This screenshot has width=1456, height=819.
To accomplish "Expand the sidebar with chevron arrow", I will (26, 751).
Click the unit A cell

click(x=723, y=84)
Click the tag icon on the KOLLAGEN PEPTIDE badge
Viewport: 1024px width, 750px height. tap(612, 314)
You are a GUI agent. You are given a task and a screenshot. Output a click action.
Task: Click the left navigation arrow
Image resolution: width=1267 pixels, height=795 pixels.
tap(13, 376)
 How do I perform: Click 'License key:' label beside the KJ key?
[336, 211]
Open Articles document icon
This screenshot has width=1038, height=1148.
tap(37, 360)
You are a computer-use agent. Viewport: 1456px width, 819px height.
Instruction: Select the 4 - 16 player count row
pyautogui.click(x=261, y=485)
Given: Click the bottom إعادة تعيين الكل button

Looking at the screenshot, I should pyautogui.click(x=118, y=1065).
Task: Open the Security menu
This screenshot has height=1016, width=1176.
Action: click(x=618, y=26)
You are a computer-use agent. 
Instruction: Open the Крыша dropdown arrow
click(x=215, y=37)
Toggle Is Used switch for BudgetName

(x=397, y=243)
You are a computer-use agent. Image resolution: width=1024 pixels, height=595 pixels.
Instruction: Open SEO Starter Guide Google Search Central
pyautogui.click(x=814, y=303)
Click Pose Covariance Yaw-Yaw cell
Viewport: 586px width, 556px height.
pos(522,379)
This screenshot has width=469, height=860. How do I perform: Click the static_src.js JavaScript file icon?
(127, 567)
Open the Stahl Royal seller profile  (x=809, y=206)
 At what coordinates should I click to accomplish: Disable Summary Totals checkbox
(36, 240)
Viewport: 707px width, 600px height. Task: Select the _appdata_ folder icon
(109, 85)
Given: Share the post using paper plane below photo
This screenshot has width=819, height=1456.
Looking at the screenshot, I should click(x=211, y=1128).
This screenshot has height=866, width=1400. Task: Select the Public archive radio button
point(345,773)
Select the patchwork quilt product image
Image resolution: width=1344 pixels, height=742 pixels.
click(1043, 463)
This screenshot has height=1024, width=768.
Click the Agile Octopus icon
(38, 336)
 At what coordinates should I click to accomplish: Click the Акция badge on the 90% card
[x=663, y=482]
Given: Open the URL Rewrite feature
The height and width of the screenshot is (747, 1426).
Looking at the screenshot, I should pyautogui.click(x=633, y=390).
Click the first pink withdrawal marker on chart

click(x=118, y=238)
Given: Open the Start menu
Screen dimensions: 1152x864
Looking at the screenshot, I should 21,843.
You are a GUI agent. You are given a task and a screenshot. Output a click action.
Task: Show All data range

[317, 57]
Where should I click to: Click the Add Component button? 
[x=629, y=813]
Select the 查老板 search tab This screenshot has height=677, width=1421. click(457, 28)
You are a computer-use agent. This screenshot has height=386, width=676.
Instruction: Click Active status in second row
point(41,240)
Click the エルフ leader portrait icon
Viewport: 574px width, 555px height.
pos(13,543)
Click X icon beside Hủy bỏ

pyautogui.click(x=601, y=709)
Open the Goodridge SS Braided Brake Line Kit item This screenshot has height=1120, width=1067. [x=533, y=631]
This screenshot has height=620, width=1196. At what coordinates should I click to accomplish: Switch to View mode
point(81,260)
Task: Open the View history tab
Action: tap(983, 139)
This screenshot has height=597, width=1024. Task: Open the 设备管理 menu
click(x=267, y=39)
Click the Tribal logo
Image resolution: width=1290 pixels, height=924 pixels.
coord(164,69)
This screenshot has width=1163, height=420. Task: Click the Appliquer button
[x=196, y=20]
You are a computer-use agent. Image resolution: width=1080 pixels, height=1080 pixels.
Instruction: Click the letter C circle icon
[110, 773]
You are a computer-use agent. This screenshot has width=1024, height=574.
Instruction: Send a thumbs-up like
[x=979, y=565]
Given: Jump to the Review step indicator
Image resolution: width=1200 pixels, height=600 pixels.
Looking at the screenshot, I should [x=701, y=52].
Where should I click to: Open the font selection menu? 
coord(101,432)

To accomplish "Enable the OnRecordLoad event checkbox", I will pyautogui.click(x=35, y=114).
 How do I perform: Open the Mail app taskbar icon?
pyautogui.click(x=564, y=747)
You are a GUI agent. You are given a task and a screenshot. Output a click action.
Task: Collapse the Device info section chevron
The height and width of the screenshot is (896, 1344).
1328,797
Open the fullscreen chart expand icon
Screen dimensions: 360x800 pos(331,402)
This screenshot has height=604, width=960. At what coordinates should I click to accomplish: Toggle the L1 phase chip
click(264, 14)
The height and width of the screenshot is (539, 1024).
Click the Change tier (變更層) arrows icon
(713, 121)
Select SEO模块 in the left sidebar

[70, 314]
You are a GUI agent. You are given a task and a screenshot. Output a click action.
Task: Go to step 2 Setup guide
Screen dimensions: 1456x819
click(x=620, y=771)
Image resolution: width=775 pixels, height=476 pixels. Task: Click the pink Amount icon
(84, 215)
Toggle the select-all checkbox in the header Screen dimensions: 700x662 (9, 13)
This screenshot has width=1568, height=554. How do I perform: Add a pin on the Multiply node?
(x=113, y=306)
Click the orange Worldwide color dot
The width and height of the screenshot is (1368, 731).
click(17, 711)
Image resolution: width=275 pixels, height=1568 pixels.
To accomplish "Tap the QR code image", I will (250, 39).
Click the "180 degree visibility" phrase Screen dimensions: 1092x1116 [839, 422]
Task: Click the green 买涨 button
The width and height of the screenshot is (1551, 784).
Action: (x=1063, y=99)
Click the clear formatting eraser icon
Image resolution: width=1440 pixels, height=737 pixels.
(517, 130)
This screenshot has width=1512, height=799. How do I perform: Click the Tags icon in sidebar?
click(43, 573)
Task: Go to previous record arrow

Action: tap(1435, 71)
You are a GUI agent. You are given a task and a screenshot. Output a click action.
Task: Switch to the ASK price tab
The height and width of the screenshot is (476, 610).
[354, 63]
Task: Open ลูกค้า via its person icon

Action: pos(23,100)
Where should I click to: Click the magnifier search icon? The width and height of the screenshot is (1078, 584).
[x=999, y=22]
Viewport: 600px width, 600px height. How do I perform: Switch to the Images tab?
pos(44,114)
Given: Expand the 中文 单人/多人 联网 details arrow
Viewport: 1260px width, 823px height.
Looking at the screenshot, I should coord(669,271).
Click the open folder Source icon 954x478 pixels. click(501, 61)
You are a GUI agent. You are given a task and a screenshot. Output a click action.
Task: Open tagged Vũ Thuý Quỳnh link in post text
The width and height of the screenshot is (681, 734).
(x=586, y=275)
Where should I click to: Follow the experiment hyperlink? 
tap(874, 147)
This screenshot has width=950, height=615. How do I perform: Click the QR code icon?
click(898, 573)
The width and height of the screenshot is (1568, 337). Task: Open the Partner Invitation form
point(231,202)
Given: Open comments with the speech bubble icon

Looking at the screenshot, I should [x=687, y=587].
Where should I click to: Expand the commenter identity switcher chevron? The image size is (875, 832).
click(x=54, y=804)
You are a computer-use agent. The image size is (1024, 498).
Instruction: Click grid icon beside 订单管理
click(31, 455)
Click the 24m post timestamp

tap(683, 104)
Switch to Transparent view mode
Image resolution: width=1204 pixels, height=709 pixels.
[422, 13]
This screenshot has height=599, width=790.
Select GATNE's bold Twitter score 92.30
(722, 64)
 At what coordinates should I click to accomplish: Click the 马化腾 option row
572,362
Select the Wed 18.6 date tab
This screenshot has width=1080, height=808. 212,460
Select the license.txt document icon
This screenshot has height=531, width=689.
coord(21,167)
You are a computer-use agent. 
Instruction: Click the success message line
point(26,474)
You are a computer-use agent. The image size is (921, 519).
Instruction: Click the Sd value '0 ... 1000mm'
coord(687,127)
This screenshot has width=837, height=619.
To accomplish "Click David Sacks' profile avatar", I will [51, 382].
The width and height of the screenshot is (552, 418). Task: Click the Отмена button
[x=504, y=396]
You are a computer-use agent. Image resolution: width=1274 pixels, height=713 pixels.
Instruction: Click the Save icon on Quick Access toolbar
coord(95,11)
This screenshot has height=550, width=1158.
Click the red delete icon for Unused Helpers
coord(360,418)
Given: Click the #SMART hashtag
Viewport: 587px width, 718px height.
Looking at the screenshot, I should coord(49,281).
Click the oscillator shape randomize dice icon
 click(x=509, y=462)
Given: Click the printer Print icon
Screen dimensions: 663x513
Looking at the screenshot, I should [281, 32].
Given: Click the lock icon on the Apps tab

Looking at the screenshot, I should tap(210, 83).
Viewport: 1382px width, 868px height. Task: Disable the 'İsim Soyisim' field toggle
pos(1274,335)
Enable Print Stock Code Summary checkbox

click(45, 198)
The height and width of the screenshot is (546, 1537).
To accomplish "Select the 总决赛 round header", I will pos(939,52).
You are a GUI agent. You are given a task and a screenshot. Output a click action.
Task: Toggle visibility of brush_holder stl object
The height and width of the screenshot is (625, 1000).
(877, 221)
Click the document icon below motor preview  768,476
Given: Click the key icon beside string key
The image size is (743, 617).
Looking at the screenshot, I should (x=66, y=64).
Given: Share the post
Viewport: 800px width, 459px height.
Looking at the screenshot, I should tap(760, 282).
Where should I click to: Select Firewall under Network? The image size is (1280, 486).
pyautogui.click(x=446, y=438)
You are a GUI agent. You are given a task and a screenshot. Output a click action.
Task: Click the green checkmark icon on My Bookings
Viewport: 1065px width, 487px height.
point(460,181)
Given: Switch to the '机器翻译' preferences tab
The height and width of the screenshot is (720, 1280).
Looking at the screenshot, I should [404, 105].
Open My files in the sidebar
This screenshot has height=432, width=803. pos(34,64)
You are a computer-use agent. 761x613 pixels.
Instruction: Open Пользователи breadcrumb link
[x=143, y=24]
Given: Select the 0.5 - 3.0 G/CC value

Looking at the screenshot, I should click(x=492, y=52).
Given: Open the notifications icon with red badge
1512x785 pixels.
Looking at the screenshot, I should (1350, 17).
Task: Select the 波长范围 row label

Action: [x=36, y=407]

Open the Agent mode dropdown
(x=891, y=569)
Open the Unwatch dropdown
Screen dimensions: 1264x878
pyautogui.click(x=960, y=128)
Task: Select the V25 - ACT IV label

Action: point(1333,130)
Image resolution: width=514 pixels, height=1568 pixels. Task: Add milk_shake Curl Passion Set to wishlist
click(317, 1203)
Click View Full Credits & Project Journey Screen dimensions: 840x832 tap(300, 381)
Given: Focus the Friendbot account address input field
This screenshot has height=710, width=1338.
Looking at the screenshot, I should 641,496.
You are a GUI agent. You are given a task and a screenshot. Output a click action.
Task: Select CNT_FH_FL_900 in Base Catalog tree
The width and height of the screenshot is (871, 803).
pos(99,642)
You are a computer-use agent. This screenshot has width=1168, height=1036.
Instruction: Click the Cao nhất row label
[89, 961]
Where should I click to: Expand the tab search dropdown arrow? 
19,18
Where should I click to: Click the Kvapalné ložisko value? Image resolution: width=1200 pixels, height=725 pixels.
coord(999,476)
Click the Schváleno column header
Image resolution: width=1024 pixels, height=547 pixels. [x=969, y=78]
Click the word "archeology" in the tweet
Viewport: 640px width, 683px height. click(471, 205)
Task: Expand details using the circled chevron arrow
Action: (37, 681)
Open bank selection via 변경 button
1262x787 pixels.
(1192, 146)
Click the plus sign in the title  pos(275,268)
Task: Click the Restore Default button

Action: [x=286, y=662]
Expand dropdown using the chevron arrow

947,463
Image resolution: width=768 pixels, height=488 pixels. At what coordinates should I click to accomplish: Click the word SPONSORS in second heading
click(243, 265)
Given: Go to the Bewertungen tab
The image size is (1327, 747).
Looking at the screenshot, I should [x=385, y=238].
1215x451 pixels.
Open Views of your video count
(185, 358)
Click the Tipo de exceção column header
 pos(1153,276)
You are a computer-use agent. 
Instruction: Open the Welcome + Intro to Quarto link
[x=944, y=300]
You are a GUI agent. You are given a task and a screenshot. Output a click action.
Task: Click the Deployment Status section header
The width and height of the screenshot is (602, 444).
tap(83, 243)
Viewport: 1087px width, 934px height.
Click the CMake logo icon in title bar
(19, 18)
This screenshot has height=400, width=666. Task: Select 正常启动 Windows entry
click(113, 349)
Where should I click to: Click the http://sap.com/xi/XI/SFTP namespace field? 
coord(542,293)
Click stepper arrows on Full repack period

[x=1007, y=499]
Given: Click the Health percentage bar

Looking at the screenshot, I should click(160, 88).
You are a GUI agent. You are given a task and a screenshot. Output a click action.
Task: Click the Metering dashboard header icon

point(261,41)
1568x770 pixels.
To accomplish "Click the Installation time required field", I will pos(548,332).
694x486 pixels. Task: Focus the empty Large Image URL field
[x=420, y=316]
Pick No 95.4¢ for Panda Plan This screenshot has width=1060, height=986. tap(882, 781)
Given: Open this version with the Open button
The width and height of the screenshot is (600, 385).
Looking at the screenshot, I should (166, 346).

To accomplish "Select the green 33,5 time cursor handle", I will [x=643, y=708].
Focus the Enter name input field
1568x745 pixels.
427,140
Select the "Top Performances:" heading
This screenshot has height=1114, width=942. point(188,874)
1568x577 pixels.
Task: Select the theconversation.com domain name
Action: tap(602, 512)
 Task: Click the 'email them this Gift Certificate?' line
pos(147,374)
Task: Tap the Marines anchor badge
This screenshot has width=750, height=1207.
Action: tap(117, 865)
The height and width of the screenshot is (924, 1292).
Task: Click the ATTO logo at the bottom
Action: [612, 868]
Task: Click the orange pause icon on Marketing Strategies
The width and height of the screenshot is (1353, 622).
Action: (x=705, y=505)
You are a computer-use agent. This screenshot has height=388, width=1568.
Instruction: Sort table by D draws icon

> _EXERCISE_
There is a line with "Viewport: 600px width, 600px" and a line with "Task: Open tagged" above. Copy exactly those two lines and all lines between them, with nothing else.

> _RESPONSE_
Viewport: 600px width, 600px height. How do I perform: Switch to the Images tab?
pos(44,114)
Given: Expand the 中文 单人/多人 联网 details arrow
Viewport: 1260px width, 823px height.
Looking at the screenshot, I should coord(669,271).
Click the open folder Source icon 954x478 pixels. click(501, 61)
You are a GUI agent. You are given a task and a screenshot. Output a click action.
Task: Open tagged Vũ Thuý Quỳnh link in post text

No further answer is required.